───── Textabschnitt ─────

Für Iran-Experte David Jalilvand sind die aktuellen Maßnahmen der iranischen Regierung, "wenngleich spät ergriffen, in gewisser Hinsicht dennoch beachtenswert". Denn "sie sind ein implizites Eingeständnis, dass Moscheen und Gottesdienste offenbar auch in einer Islamischen Republik nicht systemrelevant sind", sagt Jalilvand. "Antworten auf die Corona-Krise werden jenseits der Religion gesucht." Jalilvand ist Associate Fellow bei der Deutschen Gesellschaft für Auswärtige Politik (DGAP) und Geschäftsführer der Nahost-Unternehmensberatung Orient Matters.

Jalilvand merkt aber auch an, dass Irans zögerliches Vorgehen weitere Gründe hat: "Wegen der US-Sanktionen ist die iranische Wirtschaft angeschlagen", sagt Jalilvand. "Die Regierung fürchtete die ökonomischen Folgen umfassender Corona-Maßnahmen und sorgte sich vor einer Verschärfung der sozialen und politischen Krise."

Geistliche kritisieren Maßnahmen

Aber nicht alle Kleriker im Iran befürworten die Einschränkungen der Regierung: So zitiert das Nachrichtenportal "nau.ch" den ultrakonservativen Prediger Ahmad Alamolhoda: "Es ist inakzeptabel, dass kommerzielle Unternehmen geöffnet sind, die Mausoleen und Moscheen aber nicht", sagt der Geistliche. "Wir haben Ramadan, den Monat Gottes. Da kann man Gläubigen für ihre Rituale nicht die Tore der heiligen Stätte blockieren."

───── Verfügbare Daten ─────

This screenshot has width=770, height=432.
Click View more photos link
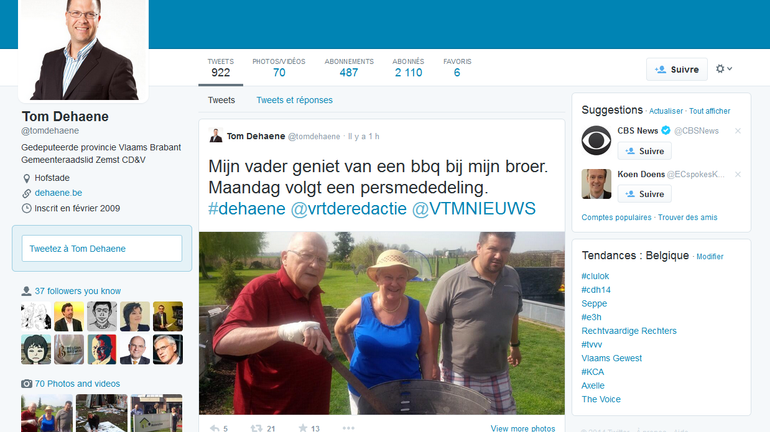pos(522,428)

─────

» Aufgabe 1: Nenne alle Organisationen und Medien, die der Text über die Corona-Maßnahmen im Iran mit Namen erwähnt.
» Aufgabe 2: Tausche im Text über die Corona-Maßnahmen im Iran „Gottesdienste“ gegen „Gebetsversammlungen“ aus und gib den Abschnitt von „Für Iran-Experte David“ bis einschließlich „Nahost-Unternehmensberatung Orient Matters.“ mit dieser Änderung wieder.
» Aufgabe 3: Führe bitte den Text über die Corona-Maßnahmen im Iran nach seinem letzten Satz weiter.

» Antwort 1:
- Deutsche Gesellschaft für Auswärtige Politik (DGAP)
- Orient Matters
- nau.ch

» Antwort 2:
Für Iran-Experte David Jalilvand sind die aktuellen Maßnahmen der iranischen Regierung, "wenngleich spät ergriffen, in gewisser Hinsicht dennoch beachtenswert". Denn "sie sind ein implizites Eingeständnis, dass Moscheen und Gebetsversammlungen offenbar auch in einer Islamischen Republik nicht systemrelevant sind", sagt Jalilvand. "Antworten auf die Corona-Krise werden jenseits der Religion gesucht." Jalilvand ist Associate Fellow bei der Deutschen Gesellschaft für Auswärtige Politik (DGAP) und Geschäftsführer der Nahost-Unternehmensberatung Orient Matters.

» Antwort 3:
Alamolhoda ist Chefprediger des Freitagsgebets von Maschhad, der zweitgrößten Stadt des Iran. Bereits Ende Februar hatte der Geistliche das Aussetzen der Freitagsgebete als "ungerecht" bezeichnet. Und Mitte März hatten sogar strenggläubige Muslime kürzlich verschlossene Heiligtümer in der Stadt Ghom gestürmt. Laut Iran-Experte Adnan Tabatabai von der Nahost-Denkfabrik CARPO dürften solche Aktionen aber nicht zu hoch bewertet werden: "Radikale gibt es in jedem Land", sagt Tabatabai. "Die sind aber auch im Iran in der Minderheit. Die wichtigsten iranischen Geistlichen tragen die Entscheidungen der Regierung mit."

Coronavirus macht Bevölkerung religiöser

Mittlerweile hat Präsident Hassan Rohani verkündet, dass wegen der Verbesserung der Lage 132 Städte als weiße Zonen deklariert werden. Hier sollen die Einschränkungen weitgehend aufgehoben werden. Tatsächlich schienen die religiösen Einschränkungen viele Iraner aber nicht gestört zu haben. Die Drive-In-Zeremonien zeigen zudem, dass die Menschen auch ohne Moscheen ihrem Glauben nachkommen können.

Freiwillige nutzten Berichten zufolge sogar leere Moscheen in Städten wie Teheran oder Shiraz, um Masken zu nähen. Auch zeigt eine aktuelle Umfrage, dass bei der Hälfte der Befragten die "Bedeutung für Gott und Religion" seit dem Coronavirus-Ausbruch zugenommen habe. Nur bei 3,5 Prozent sei das Gegenteil der Fall.

Was das für den Islam und den Iran bedeutet, darüber lässt sich aber nur spekulieren. Denn laut dem Iran-Analysten Raz Zimmt wenden sich generell viele Iraner der Religion in Zeiten von Krisen zu, schreibt er auf "atlanticcouncil.org.". Er vermutet zudem, dass die iranischen Behörden "ihre Bemühungen fortsetzen, ein positives Bild des Islam im Einklang mit Vernunft und Wissenschaft aufrechtzuerhalten". Fügt aber hinzu: "Es ist jedoch höchst zweifelhaft, dass diese Versuche das Bild der iranischen Geistlichen, die in den letzten vier Jahrzehnten an der Macht waren, verbessern können."

Trotz allem gibt es eine islamische Tradition, auf die viele Iraner nur schwer verzichten können – wegen des Coronavirus aber müssen: Beerdigungen und den anschließenden Zyklus von Trauerzeremonien drei, sieben und vierzig Tage nach dem Todestag. Wegen der Pandemie dürfen diese nur im engsten Kreis und unter strengen Auflagen stattfinden. "Verwandte können sich so nicht vernünftig nach islamischer Tradition verabschieden", sagt Iran-Experte Tabatabai. "Dieser Abschiedsschmerz ist für viele schwerer zu ertragen als geschlossene Moscheen oder Heiligtümer."